“How much do non-executive directors get paid?” is one of the most common questions aspiring board members ask — and one of the hardest to answer simply, because non-executive pay varies enormously with the type of organisation, its size, the sector, the time commitment and the committee responsibilities involved. A non-executive on a FTSE 100 board and a trustee of a small charity are doing recognisably the same kind of work, yet one may be paid over £80,000 and the other nothing at all. This guide sets out what UK non-executive directors are actually paid across the range of organisations, how committee and chair roles change the picture, how NED pay is taxed, and what the headline figures do and do not tell you. It is a reference resource, updated as new market data is published.
The figures below are drawn from published UK market surveys and are presented as broad market context, not as quotes or guarantees for any individual role. Actual fees are set by each organisation and depend on its specific circumstances. This guide is maintained by Adrian Lawrence FCA, and complements our NED Career Hub and guide to NED career pathways.

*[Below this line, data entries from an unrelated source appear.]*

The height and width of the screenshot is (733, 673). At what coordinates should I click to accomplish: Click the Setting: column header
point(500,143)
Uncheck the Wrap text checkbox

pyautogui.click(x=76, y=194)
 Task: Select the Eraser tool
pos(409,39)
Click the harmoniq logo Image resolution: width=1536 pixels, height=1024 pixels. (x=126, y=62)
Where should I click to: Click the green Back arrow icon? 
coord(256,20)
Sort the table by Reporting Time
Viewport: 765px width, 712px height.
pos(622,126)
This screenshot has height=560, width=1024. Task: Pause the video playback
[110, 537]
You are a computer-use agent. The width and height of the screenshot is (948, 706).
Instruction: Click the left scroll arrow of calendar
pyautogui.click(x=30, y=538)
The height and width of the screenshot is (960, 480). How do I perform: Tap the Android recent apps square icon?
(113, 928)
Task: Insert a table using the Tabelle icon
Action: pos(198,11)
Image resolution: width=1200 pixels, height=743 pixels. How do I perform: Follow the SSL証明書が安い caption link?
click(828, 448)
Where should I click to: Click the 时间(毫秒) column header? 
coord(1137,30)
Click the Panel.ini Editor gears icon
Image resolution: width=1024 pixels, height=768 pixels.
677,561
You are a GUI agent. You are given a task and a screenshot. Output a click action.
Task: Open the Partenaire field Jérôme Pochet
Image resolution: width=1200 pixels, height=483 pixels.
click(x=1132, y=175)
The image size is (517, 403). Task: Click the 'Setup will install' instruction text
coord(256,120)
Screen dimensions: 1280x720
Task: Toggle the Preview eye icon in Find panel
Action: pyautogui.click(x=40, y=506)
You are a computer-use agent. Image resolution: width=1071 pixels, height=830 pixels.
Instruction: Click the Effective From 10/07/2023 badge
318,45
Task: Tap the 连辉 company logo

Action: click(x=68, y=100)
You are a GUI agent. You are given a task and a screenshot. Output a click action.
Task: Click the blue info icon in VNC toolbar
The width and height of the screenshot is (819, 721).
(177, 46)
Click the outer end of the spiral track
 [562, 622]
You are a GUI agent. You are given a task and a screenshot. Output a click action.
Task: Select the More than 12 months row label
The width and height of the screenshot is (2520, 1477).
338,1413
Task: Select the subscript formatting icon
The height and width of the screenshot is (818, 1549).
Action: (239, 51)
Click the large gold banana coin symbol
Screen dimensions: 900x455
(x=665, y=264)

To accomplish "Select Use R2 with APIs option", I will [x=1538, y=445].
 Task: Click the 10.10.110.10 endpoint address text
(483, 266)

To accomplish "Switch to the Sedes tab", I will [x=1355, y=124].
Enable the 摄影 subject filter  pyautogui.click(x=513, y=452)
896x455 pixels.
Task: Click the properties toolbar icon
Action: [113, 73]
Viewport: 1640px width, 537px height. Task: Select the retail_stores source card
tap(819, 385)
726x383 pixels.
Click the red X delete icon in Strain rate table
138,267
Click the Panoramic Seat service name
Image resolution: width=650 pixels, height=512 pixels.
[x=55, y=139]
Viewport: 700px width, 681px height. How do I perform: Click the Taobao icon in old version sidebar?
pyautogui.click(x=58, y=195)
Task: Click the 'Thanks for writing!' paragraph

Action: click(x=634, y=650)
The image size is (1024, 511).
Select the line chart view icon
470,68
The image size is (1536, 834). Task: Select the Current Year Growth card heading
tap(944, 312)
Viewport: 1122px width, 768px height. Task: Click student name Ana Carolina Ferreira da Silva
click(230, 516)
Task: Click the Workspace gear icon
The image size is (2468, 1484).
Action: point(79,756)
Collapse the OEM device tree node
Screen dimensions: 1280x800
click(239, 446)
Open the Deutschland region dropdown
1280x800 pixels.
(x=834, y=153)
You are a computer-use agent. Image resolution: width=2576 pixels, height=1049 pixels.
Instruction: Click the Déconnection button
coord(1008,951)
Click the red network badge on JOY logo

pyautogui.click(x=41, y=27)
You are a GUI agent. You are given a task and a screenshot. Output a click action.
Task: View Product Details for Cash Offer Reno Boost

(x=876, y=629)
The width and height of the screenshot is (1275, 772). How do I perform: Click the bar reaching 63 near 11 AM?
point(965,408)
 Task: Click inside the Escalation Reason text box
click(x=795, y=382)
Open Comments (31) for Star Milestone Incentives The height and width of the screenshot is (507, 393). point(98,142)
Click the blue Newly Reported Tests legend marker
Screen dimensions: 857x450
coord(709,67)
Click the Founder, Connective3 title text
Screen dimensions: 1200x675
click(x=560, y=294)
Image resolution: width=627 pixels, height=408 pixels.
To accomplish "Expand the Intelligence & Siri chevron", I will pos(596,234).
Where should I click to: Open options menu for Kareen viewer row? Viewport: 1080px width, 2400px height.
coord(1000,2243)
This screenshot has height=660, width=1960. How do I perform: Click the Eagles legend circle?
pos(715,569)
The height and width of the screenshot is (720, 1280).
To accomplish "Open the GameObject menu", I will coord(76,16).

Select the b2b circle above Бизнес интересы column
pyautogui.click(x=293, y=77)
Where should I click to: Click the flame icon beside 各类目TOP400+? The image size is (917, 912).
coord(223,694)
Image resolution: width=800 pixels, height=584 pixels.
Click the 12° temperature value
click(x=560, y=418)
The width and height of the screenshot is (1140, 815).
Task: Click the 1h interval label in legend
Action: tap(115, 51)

How Non-Executive Director Pay Works
The first thing to understand is that non-executive directors are not paid a salary. A salary is compensation for an employee performing an executive or operational role; a non-executive is not an employee and does not run the business. Instead, NEDs receive a fixed annual fee — a retainer — in exchange for a defined time commitment, typically in the region of fifteen to twenty-five days a year for a standard role. The fee does not vary with hours worked: a NED receives the same fee whether the year is quiet or whether a crisis or transaction demands far more time than expected. NEDs do not usually receive bonuses, pensions, share options or other employee benefits, and performance-related pay is deliberately avoided because it would compromise the independence that is the whole point of the role.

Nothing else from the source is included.